花織の介護をしながら、空蝉は皮肉を感じていた。元来、ただ人類を滅ぼす為に作られた自分が、制約の為とはいえ、人の命を助けている。これも再起時に連中に書き加えられた情報の影響だろうか。ならば、他にも電子脳髄が改竄されている可能性がある。
「……ありがとうございました」
申し訳なさそうに眉を下げる花織だったが、知らず知らずの内に、その手は空蝉の手を握っていた。空蝉は取り敢えず安心させる為に手を握り返し、
「気にする必要はない。それより、早くちゃんとした医者に診てもらうんだな」
花織はこくりと頷いたが、まだ暫くは自力で動くことは出来そうにない。緊急時に助けを呼べるよう非常用のベルが屋敷には備え付けられており、この離れも例外ではなかった。
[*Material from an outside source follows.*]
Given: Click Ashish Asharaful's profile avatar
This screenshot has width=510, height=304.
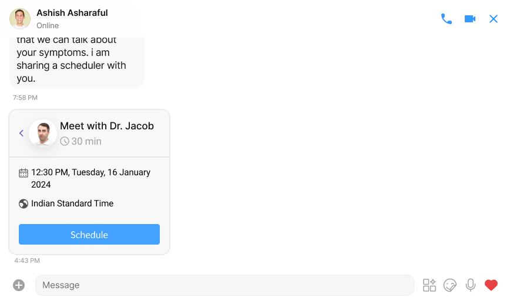Looking at the screenshot, I should point(20,19).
彼女は、空蝉にそのベルのボタンを押してくれるように、お願いをした。
空蝉がそれに応えてボタンを押すと、十秒と経たずに、遠くの方から慌てた足音が聞こえてくるのが解った。
「空蝉さん……どうして、あたしの心臓のことを知ってるんですか?」
花織はふと湧いた疑問を口にした。父は自分の娘の心臓病のことを滅多に他人に喋る人間ではない。初めはそうでもなかったが、詐欺師紛いの医者達に出逢ったせいで、警戒心が強くなっているのだ。
空蝉はそんな事情など知りはしない。心臓疾患の情報だけは、事前に得た物に加え、現在の脈拍の異常や肉体の衰弱等の外的情報で解りはするが。ただ、この場合は自分が万一にもヒトガタだと悟られないよう、無難に前者を選ぶのが得策だと判断し、
「君の父から話は聞いている。無茶をして、心配をかけさせるべきではない」
それは合理的な答えだった。故に、花織が何処か腑に落ちない顔をしていることも、さして気にはならなかった。人間の表情と内心が必ずしも一致するとは限らない。
離れにやってくる足音は三人分あった。現在、屋敷にいるのは花織を除けば、母親と家の手伝いの女性二人しかいないので、その三人で間違いはない。
安堵したせいか、霞んでゆく意識の中で、花織は空蝉を見つめながら、言った。
「また……此処に来ても……良いですか?」
空蝉は咄嗟にどう答えるべきか迷った。仕事の邪魔になるだろうが、下手に勘ぐられても困る。家人である彼女と良好な関係を結んでおいた方が拠点として使い易いし、出す情報を絞れば、正体に気付かれる心配もない。
「別に構わない。ただ、今日のようになっては困る。体の調子が良い時だけだ」
空蝉の言葉を聞くと、花織は小さく微笑して、すっと気を失った。
彼女の小さな手は、気絶した後も、空蝉の手を握ったままだった。